Saved data entries
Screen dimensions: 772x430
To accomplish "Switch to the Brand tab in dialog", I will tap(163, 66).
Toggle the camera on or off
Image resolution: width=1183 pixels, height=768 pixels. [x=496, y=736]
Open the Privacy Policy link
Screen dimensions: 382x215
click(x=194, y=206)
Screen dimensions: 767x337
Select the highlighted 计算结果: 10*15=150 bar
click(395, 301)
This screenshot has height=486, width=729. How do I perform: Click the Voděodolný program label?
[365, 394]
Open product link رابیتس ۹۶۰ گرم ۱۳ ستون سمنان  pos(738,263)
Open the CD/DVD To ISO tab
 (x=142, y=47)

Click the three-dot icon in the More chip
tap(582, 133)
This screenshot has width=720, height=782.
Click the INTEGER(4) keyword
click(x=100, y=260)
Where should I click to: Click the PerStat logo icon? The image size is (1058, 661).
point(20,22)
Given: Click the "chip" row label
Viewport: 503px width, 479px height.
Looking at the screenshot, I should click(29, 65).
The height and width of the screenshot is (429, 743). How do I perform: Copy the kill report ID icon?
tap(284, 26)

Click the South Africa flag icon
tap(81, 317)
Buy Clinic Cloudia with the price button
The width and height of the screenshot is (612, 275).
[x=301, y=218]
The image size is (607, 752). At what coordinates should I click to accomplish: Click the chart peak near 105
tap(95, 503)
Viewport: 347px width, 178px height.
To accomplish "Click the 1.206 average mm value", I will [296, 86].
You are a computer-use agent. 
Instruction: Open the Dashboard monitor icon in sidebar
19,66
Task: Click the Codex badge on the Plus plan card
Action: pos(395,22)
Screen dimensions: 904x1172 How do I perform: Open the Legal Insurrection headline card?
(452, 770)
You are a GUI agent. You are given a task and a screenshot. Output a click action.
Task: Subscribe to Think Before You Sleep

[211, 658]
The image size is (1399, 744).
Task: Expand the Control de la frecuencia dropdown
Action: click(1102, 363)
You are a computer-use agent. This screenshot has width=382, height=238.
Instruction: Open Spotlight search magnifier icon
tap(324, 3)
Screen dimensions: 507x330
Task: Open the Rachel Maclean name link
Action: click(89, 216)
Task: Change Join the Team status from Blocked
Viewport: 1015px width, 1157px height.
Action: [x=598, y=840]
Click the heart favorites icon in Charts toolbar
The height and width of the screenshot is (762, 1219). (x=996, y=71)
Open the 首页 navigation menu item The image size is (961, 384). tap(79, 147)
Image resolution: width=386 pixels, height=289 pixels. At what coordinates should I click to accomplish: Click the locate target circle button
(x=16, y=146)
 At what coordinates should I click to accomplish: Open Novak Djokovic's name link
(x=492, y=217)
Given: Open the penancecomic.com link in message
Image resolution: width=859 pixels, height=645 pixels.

**PROMPT:**
Tell how many lines of the data include the word "computer", and nothing else.

**FINAL ANSWER:**
2